HOW TO COMPLETE THIS TASK => Report how many lines below contain the word "computer", giving the number and no other words.

Extracted data entries:
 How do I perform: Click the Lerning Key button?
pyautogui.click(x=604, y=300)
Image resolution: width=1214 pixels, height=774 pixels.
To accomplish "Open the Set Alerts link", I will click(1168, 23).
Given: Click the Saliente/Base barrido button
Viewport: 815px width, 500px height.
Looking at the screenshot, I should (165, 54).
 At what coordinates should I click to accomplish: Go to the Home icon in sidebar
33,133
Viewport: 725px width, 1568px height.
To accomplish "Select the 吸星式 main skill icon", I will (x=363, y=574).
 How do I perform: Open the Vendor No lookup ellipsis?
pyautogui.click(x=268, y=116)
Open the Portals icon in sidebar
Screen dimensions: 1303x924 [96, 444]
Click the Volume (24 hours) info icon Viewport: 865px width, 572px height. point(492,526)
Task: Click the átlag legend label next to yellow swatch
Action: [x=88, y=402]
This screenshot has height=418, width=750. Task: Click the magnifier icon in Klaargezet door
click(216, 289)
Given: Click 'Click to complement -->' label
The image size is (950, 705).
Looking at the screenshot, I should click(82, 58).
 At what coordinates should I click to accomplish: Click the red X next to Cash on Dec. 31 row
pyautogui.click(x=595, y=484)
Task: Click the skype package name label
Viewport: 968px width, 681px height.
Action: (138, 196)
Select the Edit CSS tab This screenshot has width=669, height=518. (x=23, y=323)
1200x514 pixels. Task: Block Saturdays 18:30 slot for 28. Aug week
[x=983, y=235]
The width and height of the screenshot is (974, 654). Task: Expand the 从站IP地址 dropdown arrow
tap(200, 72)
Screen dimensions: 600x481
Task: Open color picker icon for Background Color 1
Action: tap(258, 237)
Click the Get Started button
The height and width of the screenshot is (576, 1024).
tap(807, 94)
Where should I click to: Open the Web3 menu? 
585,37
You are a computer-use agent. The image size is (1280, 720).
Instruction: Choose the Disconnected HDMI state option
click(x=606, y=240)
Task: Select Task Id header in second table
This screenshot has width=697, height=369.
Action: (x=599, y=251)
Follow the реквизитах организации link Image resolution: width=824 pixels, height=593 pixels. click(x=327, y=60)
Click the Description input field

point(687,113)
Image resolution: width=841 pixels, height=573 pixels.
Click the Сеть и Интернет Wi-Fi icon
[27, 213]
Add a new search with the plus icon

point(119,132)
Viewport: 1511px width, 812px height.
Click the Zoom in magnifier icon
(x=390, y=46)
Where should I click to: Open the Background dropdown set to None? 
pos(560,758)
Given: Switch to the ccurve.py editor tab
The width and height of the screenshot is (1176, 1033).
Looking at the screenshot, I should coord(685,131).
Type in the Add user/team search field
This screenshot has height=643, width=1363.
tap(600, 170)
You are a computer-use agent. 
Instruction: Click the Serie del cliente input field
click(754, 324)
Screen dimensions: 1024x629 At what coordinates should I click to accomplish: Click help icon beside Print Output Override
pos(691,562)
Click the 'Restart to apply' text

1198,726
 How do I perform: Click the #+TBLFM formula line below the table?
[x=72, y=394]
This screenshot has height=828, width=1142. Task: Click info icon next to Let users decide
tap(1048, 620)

PROBLEM SOLUTION => 2